## ASSIGNMENT
State the number of lines in the listing below that contain the word "size", and nothing besides.

## DATA RECORDS

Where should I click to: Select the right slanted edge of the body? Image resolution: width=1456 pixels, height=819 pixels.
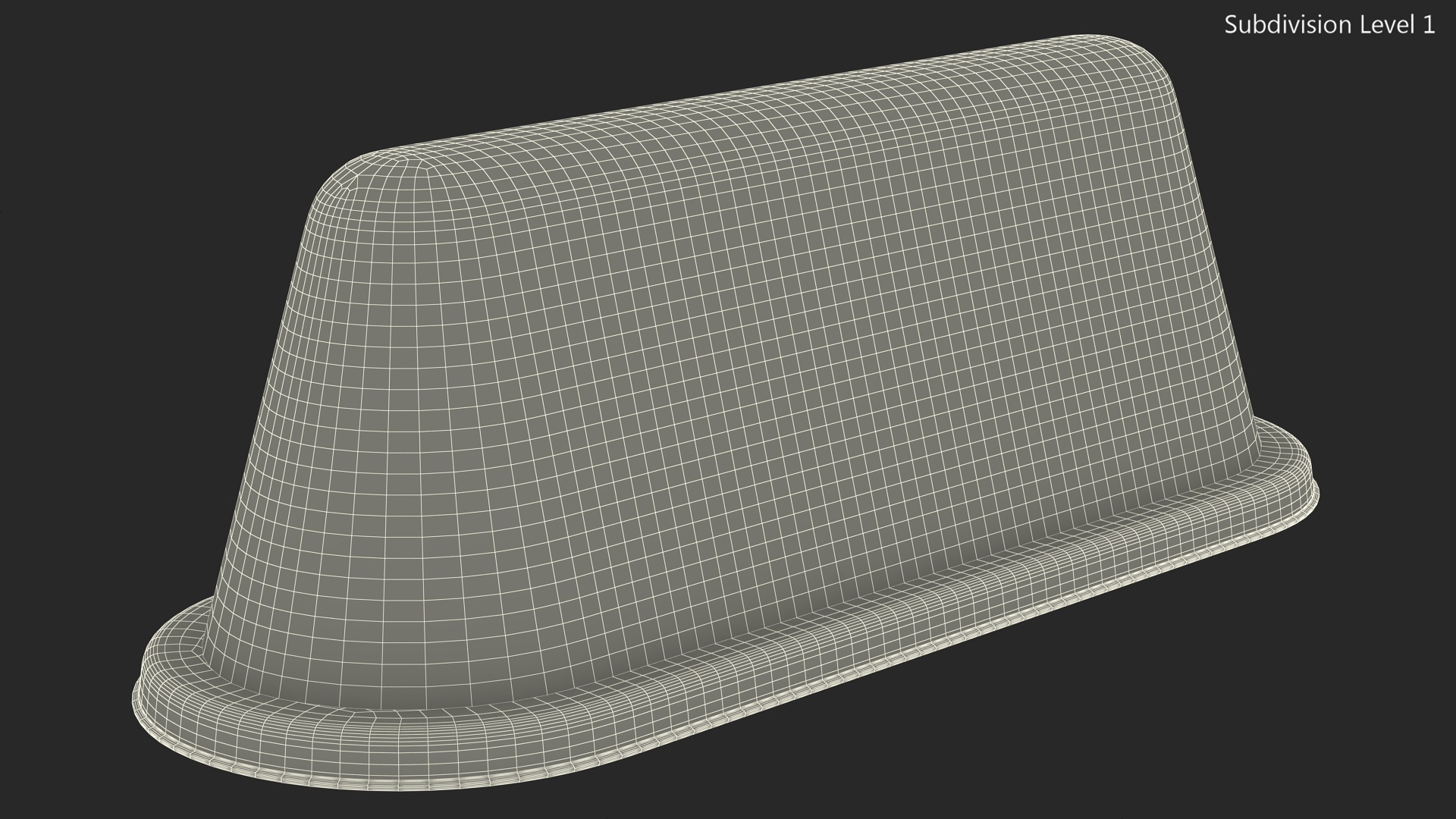click(x=1206, y=250)
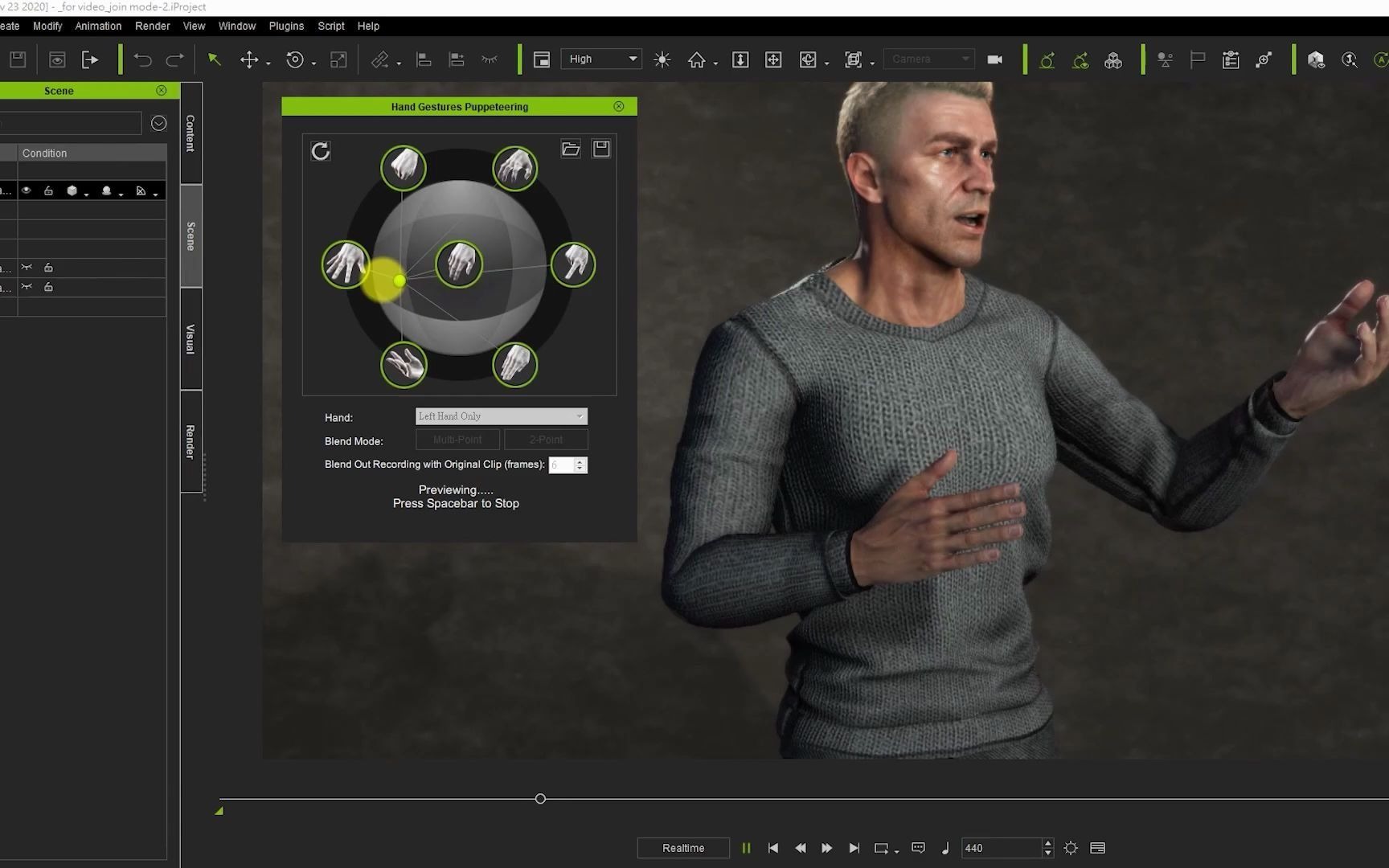Open the Hand dropdown showing Left Hand Only

[x=500, y=416]
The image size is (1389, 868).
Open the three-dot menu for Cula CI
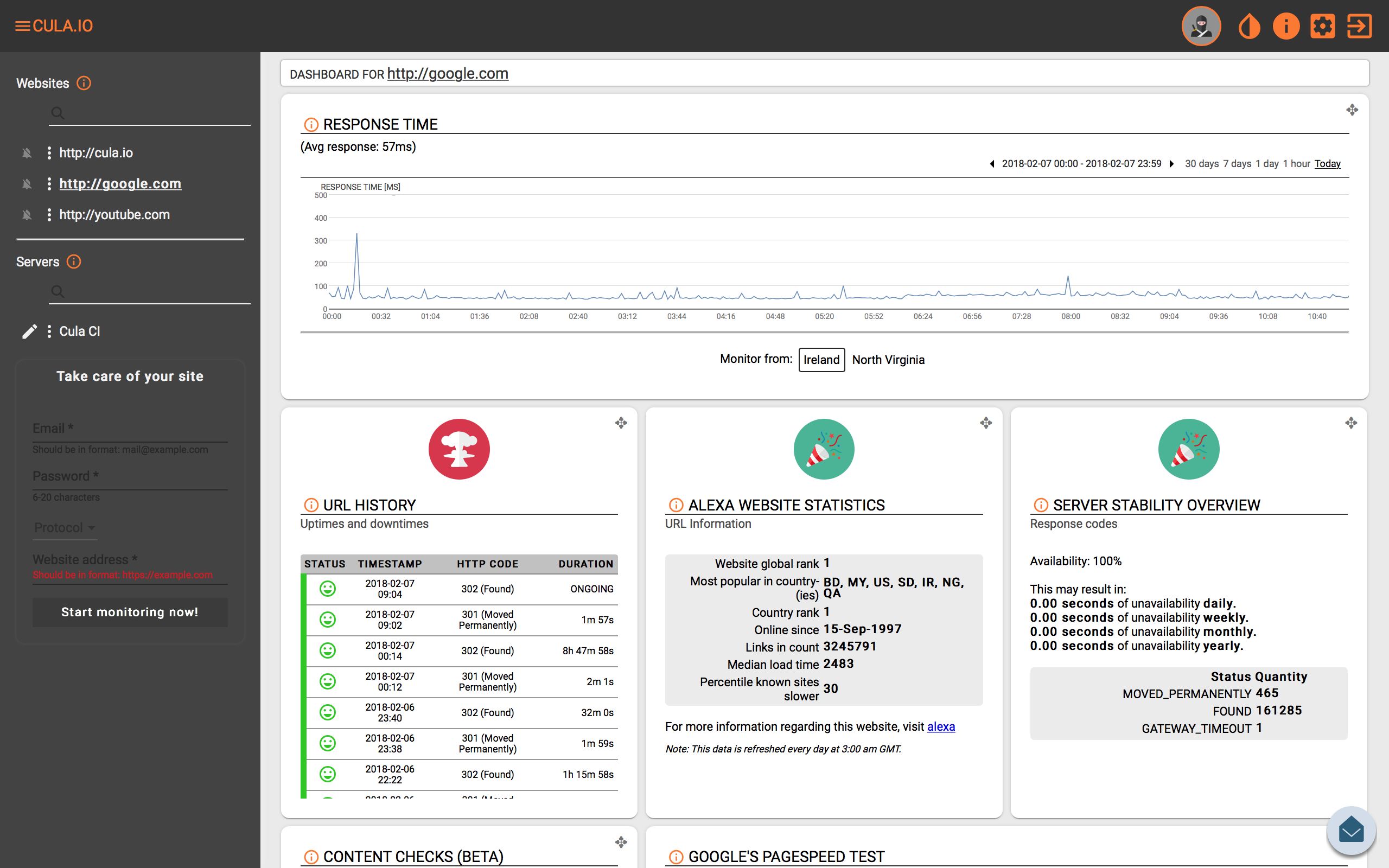[49, 331]
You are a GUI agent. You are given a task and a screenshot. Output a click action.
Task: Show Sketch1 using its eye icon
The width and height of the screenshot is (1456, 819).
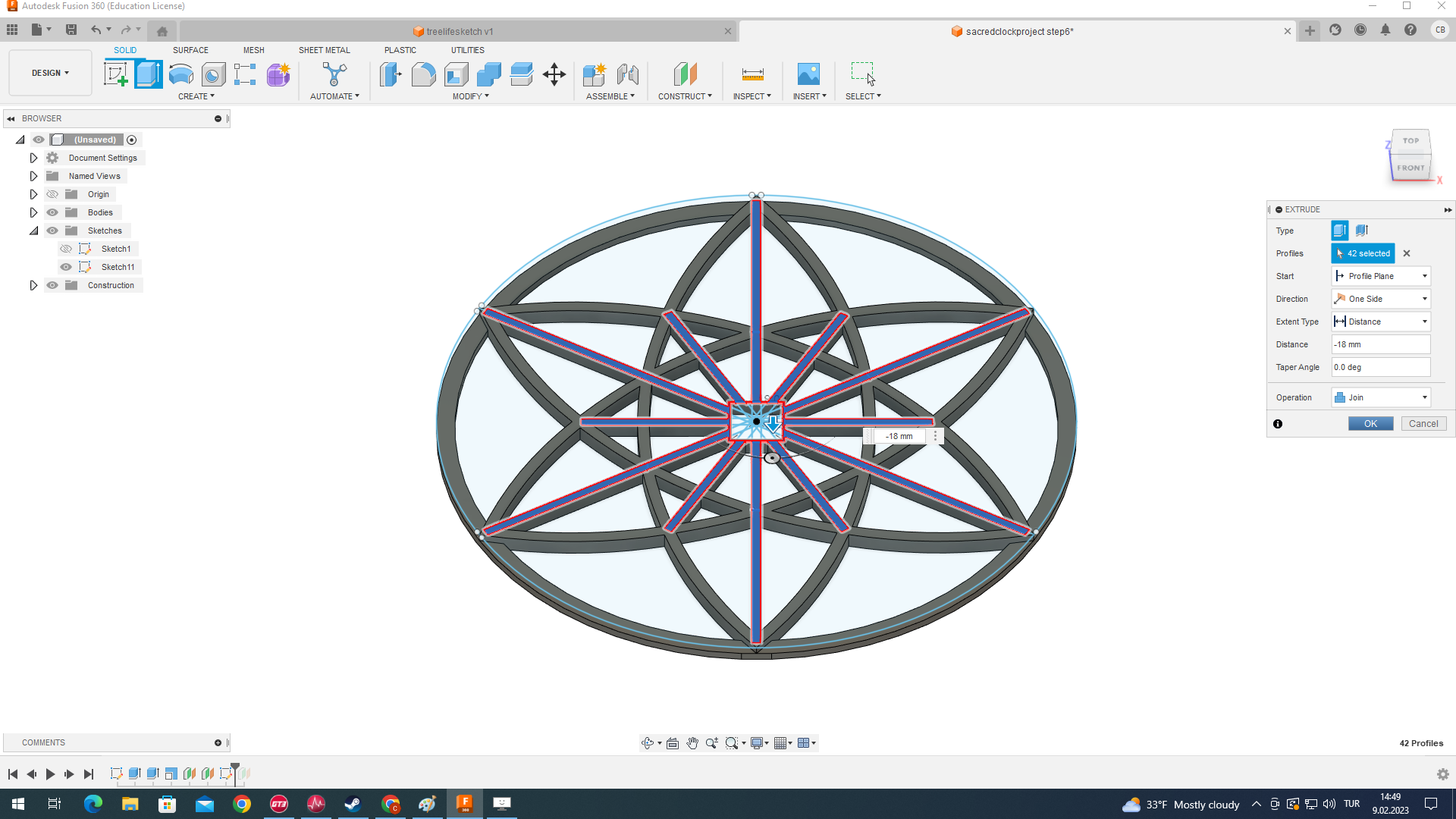click(66, 249)
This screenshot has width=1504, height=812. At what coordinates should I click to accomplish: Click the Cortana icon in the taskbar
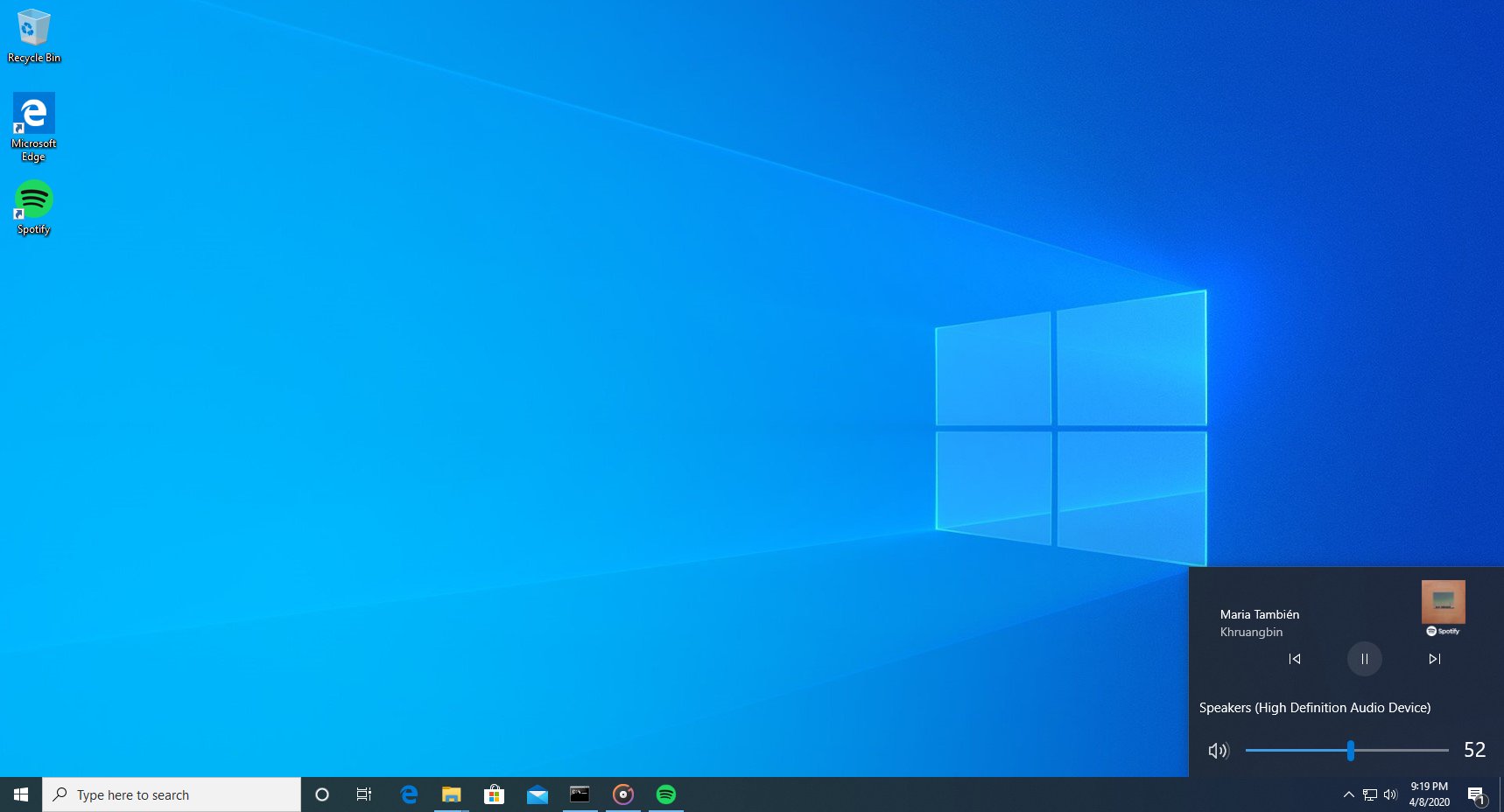point(321,794)
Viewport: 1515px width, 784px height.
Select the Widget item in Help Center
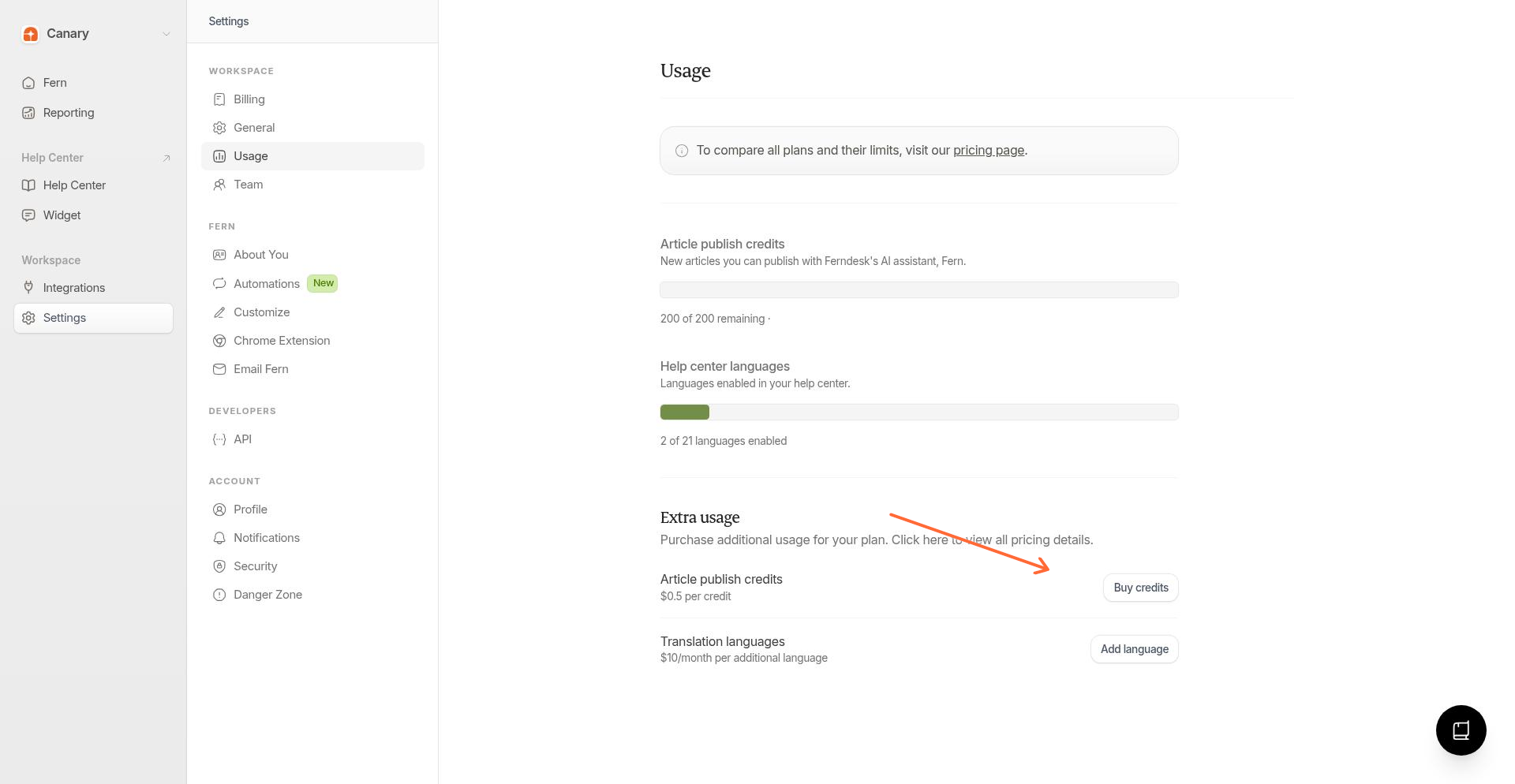point(62,215)
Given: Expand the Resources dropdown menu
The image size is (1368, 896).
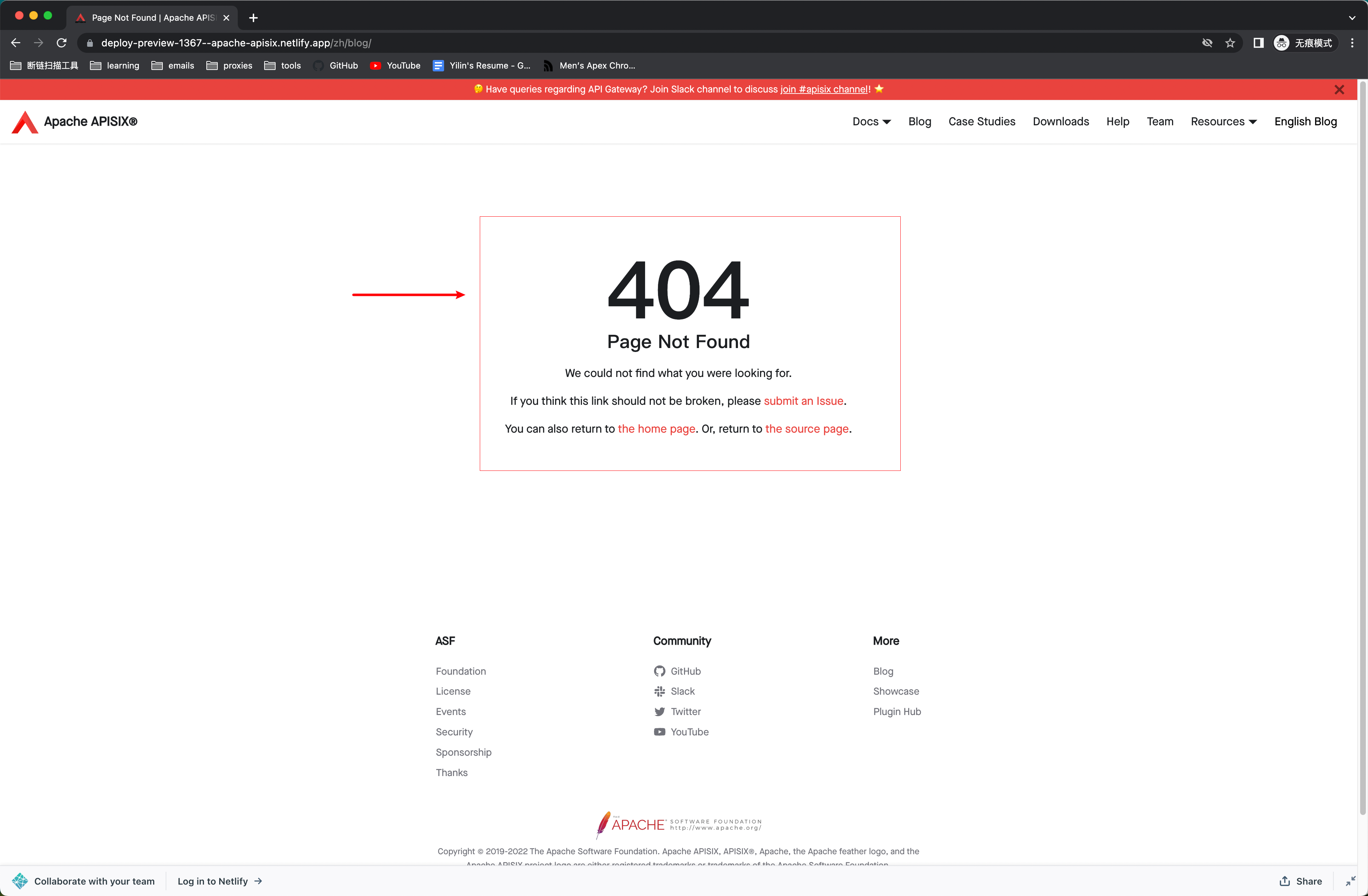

## FINISHED EXERCISE
2